** Data supplied **
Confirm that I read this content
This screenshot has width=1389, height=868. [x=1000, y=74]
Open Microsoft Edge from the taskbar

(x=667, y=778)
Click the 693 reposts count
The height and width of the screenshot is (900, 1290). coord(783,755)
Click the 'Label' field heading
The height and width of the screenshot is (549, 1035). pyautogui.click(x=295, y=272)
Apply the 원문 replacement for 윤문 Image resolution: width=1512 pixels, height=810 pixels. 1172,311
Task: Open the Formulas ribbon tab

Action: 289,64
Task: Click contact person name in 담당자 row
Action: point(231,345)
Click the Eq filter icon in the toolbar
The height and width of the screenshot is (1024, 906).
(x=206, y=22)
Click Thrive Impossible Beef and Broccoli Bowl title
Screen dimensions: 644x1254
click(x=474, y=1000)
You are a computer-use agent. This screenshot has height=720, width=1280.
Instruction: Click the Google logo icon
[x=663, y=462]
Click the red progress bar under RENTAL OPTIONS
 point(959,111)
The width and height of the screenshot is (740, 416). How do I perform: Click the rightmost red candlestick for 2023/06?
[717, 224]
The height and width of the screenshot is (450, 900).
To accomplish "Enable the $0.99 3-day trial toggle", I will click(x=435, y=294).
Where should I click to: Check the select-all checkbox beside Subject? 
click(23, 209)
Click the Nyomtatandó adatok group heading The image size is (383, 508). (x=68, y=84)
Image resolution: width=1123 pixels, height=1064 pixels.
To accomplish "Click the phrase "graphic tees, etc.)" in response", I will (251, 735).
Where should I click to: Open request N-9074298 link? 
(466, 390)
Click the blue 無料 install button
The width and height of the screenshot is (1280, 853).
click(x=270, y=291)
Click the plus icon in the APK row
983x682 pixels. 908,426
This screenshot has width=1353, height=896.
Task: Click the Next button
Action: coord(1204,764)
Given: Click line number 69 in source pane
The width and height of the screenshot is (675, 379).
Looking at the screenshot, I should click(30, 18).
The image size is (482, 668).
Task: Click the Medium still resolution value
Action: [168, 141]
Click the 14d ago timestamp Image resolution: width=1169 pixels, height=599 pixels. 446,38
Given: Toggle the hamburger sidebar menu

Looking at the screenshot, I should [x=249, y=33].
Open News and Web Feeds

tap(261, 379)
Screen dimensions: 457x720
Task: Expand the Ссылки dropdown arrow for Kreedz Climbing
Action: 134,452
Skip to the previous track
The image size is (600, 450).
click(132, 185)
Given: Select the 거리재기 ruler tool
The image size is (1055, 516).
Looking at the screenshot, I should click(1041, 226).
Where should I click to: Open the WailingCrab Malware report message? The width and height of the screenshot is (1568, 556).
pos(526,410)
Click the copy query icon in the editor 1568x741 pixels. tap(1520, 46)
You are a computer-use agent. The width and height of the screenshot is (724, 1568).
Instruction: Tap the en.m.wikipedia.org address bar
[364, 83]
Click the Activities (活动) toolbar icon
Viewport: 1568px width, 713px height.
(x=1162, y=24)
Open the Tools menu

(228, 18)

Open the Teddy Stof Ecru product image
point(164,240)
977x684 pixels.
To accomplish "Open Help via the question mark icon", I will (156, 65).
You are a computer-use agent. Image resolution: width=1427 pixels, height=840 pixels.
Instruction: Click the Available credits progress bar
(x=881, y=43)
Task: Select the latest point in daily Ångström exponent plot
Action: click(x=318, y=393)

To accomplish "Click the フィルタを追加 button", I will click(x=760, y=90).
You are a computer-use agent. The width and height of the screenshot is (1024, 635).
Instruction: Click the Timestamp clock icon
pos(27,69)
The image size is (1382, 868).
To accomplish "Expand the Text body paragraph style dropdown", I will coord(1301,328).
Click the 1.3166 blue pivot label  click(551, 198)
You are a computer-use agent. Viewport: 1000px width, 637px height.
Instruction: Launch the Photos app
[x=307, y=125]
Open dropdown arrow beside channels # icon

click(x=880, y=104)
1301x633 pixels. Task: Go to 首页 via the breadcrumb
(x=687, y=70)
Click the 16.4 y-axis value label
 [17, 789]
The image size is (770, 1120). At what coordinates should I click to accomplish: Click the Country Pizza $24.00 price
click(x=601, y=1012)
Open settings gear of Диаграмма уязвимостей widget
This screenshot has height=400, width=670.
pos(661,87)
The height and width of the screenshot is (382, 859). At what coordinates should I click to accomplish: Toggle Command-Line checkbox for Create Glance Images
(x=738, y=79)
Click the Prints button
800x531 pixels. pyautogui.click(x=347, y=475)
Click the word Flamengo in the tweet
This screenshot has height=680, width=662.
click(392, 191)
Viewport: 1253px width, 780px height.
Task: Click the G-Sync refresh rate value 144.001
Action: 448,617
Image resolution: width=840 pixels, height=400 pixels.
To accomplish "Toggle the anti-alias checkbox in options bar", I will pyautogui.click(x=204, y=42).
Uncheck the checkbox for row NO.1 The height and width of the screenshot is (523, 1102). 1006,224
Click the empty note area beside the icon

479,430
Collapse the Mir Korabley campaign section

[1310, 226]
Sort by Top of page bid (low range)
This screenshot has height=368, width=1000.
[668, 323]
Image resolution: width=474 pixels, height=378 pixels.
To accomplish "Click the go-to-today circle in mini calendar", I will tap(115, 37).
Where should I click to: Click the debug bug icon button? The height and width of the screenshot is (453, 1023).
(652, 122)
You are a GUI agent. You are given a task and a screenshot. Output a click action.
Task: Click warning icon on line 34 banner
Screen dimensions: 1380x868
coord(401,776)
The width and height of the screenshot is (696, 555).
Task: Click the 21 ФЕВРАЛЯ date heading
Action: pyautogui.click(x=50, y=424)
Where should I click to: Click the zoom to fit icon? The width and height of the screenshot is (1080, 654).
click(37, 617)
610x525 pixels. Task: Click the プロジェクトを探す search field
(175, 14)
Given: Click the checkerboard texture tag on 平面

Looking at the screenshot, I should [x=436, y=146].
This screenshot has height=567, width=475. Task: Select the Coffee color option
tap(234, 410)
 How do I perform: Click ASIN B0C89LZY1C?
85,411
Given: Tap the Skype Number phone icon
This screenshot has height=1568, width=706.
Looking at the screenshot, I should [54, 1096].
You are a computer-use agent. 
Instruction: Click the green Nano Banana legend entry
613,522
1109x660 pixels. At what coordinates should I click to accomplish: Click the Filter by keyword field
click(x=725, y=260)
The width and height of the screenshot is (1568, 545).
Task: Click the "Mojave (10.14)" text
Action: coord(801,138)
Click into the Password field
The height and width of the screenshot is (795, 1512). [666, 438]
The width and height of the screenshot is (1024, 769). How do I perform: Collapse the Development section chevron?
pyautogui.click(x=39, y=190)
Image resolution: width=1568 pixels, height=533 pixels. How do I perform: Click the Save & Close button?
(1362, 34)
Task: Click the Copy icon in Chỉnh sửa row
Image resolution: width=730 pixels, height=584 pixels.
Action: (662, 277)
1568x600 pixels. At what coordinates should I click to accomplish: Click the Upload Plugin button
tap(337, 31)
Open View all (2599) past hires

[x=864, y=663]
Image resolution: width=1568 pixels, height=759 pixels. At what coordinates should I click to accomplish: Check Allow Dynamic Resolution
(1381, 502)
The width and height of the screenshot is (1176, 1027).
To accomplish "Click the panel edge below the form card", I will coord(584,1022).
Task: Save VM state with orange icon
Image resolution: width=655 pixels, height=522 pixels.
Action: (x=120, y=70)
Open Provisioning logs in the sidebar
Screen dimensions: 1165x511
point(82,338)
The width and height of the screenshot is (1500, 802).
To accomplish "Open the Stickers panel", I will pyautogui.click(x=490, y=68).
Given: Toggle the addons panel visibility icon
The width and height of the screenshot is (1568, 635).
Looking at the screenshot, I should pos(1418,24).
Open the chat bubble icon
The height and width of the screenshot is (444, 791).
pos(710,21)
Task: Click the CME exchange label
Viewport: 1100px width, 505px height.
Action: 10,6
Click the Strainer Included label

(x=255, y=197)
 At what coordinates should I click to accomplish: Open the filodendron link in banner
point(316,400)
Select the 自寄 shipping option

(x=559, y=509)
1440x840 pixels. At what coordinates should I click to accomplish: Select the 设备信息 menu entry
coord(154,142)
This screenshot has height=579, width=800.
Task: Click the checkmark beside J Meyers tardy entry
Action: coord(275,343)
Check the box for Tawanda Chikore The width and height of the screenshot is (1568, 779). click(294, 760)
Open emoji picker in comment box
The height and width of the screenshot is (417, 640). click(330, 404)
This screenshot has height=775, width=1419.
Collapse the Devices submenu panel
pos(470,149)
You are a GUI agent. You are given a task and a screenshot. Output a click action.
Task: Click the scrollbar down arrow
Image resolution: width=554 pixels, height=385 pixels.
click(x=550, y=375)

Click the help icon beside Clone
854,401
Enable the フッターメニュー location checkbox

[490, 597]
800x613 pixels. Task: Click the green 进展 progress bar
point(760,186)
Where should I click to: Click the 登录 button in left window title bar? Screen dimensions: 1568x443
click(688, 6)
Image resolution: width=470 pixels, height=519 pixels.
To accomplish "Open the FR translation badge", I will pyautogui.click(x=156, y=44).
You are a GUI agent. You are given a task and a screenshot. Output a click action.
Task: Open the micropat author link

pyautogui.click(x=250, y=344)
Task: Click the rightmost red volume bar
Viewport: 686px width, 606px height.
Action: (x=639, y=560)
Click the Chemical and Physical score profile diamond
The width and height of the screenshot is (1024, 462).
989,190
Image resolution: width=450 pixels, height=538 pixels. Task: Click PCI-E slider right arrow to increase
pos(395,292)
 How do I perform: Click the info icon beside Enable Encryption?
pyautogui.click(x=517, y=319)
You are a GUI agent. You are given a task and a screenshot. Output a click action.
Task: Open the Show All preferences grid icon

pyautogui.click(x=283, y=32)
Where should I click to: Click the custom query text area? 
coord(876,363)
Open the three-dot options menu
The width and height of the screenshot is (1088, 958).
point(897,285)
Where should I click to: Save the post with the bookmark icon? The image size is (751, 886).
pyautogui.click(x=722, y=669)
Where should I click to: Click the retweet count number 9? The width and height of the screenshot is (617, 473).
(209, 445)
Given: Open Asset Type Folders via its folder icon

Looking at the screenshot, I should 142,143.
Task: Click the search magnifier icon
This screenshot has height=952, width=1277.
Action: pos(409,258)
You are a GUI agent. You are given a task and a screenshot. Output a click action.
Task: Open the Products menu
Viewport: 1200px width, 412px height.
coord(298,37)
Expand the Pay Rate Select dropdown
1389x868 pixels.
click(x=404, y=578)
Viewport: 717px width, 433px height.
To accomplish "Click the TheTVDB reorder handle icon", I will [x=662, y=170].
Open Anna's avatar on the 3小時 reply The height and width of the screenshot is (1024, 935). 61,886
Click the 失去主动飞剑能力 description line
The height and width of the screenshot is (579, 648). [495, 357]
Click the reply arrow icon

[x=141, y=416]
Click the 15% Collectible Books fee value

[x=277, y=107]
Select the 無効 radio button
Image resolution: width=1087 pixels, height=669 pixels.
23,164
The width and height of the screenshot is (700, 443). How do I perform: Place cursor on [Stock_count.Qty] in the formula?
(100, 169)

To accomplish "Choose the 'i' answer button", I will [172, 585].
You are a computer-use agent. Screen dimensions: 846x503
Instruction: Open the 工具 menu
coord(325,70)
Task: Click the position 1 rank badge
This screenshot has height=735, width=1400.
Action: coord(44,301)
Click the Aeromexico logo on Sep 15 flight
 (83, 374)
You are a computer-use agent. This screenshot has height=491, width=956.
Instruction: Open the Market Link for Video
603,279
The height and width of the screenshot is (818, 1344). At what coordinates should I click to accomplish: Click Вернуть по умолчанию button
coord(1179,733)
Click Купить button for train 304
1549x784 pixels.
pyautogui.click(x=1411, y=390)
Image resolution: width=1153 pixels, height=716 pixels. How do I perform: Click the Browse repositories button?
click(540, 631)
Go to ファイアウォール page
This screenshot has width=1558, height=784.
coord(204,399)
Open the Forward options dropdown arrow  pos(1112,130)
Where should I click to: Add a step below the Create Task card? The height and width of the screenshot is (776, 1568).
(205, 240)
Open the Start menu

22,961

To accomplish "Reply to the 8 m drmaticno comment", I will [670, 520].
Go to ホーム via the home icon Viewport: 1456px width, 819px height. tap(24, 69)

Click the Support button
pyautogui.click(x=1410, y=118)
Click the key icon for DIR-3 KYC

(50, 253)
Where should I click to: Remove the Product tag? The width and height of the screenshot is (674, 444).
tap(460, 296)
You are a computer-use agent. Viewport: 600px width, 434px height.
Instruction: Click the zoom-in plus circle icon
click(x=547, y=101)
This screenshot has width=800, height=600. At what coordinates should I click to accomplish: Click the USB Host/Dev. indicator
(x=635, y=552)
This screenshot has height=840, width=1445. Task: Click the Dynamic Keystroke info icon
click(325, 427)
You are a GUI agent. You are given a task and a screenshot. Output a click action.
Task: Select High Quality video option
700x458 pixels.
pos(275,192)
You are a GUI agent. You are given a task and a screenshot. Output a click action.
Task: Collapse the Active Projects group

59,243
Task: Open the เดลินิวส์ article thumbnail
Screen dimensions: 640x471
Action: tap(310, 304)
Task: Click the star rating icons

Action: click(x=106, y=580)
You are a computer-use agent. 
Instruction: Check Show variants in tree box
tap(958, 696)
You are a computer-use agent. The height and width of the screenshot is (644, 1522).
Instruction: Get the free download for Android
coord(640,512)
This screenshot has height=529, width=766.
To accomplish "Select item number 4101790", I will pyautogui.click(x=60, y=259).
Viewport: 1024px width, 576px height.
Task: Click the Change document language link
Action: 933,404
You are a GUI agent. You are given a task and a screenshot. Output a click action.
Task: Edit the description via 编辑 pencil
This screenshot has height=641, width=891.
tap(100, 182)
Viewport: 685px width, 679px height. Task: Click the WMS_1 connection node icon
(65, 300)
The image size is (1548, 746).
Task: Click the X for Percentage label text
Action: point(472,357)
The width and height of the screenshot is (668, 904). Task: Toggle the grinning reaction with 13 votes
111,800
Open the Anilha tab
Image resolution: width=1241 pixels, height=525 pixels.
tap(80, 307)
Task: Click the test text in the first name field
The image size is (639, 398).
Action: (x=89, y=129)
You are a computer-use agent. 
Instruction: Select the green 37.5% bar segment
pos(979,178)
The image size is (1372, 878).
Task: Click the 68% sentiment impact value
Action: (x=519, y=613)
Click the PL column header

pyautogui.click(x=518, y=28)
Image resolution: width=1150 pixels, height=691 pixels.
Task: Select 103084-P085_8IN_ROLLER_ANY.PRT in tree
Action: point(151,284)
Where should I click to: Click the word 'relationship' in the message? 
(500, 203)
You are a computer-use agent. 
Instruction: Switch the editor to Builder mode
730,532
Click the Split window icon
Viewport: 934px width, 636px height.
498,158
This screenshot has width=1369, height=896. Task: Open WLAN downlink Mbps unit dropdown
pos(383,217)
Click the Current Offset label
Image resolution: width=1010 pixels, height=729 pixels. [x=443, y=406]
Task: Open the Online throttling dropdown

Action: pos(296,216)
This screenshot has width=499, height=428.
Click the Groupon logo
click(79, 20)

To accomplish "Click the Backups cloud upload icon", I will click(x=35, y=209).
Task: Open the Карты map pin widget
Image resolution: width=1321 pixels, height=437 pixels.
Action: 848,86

** What you will do **
Please copy the rows word for word, from the first row up to and including the line that contains "Apply the 원문".

** Task solution **
Confirm that I read this content
This screenshot has width=1389, height=868. [x=1000, y=74]
Open Microsoft Edge from the taskbar

(x=667, y=778)
Click the 693 reposts count
The height and width of the screenshot is (900, 1290). coord(783,755)
Click the 'Label' field heading
The height and width of the screenshot is (549, 1035). pyautogui.click(x=295, y=272)
Apply the 원문 replacement for 윤문 Image resolution: width=1512 pixels, height=810 pixels. 1172,311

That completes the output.